Again, hopefully the comments in this script are self explanatory. But in short, we run this script to avoid the issue with permissions in slurm. All of the moving and copying happens in the shell script as opposed to the job script. First, we copy all the files to our working directory not_backed_up/jldechow. Then, we run the actual job script with sbatch test_add.job test_add.py 5 8. Here, the first argument test_add.job is the name of the job script. The enxt three arguements test_add.py 5 and 8 are inputs to the job script. Finally, we copy of output of the job script to our home directory, and remove the files we copied to the working directory. Let’s take a look at the job script now:

#!/bin/bash
#SBATCH -J test_add_job
#SBATCH -p LocalQ
#SBATCH -t 00:05:00
#SBATCH --ntasks=1
#SBATCH --mem=1G
#SBATCH -o OUT/%x_%j.out
#SBATCH -e OUT/%x_%j.err
#SBATCH --mail-type=BEGIN,END,FAIL
#SBATCH --mail-user=jldechow@unc.edu

set -x

# Args:
#   $1 = absolute path to test_add.py
#   $2 = first integer
#   $3 = second integer
python3 "$1" "$2" "$3" > result.txt

echo "Job done: $SLURM_JOB_NAME ($SLURM_JOB_ID)"
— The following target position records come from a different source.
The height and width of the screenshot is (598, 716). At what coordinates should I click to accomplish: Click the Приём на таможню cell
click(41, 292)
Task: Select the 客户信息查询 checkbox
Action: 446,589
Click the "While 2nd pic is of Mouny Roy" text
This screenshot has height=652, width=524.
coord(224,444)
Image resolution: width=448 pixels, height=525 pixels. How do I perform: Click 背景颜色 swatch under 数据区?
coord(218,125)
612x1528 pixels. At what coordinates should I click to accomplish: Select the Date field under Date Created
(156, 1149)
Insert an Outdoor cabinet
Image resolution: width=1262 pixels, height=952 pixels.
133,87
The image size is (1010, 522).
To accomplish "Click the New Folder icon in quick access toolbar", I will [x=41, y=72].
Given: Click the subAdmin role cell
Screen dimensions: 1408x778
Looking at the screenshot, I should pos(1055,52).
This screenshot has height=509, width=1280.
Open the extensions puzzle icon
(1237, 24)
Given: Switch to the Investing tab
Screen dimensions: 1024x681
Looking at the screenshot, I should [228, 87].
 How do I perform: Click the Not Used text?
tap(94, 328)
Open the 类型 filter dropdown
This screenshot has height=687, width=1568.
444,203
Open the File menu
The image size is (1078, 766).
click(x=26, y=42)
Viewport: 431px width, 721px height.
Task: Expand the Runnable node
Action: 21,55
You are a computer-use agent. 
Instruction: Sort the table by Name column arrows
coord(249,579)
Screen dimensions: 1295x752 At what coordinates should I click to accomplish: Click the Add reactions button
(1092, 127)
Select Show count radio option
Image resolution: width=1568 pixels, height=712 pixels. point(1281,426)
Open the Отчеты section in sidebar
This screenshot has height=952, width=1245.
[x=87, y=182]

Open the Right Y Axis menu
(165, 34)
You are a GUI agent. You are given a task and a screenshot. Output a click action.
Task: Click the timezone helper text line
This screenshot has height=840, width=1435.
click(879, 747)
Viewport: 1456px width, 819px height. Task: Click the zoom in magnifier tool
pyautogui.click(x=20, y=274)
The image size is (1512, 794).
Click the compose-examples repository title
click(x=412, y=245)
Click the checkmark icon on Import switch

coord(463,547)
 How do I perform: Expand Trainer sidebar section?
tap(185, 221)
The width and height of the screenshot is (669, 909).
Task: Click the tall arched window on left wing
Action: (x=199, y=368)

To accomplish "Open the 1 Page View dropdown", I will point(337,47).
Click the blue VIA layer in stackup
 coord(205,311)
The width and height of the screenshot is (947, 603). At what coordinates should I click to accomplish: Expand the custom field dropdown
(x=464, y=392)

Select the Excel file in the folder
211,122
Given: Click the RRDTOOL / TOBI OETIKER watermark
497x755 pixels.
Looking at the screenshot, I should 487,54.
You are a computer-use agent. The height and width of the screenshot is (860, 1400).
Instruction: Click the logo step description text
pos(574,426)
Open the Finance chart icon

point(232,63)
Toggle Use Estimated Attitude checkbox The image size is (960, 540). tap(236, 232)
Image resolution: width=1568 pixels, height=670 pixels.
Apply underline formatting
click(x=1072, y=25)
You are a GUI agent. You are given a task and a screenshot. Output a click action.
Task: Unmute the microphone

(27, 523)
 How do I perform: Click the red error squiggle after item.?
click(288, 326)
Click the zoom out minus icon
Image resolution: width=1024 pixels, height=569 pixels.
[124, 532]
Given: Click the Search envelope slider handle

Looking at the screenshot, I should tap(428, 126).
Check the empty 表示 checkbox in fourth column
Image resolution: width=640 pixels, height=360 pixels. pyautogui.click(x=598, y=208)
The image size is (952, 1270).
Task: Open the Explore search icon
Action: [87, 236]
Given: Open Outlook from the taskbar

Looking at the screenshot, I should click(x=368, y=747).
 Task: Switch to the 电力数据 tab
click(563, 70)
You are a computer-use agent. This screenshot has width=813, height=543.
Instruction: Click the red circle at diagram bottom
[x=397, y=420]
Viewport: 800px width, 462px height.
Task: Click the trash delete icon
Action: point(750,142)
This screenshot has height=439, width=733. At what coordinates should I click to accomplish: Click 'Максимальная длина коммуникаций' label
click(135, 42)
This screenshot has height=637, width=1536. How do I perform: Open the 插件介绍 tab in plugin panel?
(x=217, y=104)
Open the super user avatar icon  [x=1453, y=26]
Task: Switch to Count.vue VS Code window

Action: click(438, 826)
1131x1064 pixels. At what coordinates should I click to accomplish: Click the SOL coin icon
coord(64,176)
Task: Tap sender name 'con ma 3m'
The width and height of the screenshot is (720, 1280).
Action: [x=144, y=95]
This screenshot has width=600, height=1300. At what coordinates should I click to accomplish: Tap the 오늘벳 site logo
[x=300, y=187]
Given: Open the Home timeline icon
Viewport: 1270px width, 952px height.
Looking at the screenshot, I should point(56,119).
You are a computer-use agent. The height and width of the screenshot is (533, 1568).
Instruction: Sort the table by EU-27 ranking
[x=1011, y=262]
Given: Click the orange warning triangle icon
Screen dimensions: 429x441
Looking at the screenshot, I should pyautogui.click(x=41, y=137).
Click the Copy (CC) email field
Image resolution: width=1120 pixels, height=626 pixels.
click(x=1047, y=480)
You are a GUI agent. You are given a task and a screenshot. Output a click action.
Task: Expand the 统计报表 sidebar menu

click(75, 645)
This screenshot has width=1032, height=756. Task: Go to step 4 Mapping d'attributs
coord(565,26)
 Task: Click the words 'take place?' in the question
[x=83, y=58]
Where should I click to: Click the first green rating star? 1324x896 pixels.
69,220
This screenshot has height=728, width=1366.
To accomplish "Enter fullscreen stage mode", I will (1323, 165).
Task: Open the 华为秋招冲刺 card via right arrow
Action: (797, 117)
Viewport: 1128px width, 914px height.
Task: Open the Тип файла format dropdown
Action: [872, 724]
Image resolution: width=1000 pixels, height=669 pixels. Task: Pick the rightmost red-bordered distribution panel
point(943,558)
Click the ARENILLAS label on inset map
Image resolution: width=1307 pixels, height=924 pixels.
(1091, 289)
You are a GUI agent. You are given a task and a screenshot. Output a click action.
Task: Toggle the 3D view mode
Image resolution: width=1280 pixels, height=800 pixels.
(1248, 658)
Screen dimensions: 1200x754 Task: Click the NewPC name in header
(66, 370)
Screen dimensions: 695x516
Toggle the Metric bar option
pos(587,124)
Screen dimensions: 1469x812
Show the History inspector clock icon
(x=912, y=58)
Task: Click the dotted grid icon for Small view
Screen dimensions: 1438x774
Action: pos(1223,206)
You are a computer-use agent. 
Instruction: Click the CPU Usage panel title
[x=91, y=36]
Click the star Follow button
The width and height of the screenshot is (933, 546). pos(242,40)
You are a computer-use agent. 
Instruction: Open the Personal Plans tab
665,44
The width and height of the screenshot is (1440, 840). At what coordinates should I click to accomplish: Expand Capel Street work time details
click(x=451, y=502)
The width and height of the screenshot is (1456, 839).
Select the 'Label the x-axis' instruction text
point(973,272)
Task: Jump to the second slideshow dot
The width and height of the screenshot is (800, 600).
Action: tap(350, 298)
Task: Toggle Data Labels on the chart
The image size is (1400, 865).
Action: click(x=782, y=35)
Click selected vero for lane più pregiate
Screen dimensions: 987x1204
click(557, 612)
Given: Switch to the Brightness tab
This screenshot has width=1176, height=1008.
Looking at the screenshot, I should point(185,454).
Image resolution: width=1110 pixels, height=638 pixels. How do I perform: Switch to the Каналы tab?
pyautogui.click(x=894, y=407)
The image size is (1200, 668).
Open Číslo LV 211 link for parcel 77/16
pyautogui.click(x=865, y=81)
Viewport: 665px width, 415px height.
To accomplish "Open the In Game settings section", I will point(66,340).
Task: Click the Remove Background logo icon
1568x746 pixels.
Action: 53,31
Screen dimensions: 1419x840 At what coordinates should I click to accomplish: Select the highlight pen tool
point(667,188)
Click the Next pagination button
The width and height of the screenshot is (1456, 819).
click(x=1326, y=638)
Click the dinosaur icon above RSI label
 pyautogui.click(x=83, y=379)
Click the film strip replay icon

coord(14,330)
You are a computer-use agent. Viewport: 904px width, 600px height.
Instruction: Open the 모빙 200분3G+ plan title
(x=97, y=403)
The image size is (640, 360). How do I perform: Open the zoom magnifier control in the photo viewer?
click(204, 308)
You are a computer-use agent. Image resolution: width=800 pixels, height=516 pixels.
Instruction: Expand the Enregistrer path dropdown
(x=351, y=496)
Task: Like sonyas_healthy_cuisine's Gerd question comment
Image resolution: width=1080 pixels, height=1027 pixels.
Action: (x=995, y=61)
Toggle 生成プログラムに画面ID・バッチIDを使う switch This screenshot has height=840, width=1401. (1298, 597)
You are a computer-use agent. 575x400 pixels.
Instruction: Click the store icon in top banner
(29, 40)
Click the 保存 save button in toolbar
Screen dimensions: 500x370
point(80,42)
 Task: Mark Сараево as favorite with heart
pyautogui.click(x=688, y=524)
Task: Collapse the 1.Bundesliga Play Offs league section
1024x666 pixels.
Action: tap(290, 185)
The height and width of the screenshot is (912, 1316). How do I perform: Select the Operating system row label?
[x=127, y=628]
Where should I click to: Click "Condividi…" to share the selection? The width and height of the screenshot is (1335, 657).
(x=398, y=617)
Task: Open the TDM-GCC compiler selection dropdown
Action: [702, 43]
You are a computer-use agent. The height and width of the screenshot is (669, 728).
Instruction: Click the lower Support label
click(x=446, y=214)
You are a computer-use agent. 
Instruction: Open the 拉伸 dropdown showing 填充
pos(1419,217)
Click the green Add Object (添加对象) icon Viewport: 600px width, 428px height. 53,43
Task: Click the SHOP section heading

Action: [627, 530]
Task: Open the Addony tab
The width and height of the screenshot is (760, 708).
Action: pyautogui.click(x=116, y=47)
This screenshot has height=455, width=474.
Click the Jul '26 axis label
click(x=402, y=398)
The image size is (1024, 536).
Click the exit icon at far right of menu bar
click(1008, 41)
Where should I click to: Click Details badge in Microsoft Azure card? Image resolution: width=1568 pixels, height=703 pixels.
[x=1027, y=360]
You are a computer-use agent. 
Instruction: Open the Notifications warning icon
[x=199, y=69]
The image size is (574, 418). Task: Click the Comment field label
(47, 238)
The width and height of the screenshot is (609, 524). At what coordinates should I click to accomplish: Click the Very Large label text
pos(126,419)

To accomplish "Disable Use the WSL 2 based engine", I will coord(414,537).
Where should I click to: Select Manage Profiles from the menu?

The first 10 lines of this script are the shebang followed by the slurm directives. The next line is set -x which is a bash debugging flag that writes all following inputs/outputs to the output file OUT/%x_%j.out. Next, we run our python script with python3 "$1" "$2" "$3" > result.txt. Thhis does the following:

  • python3 : run this code with python3

  • "$1" "$2" "$3" : use the first three input arguments

  • > result.txt : write the outputs to the file results.txt

Given that our three inputs are test_add.py 5 and 8, this line really looks like:

python3 test_add.py 5= 8 > result.txt

Which tells the cluster to run test_add.py with inputs 5 and 8, which will add them together.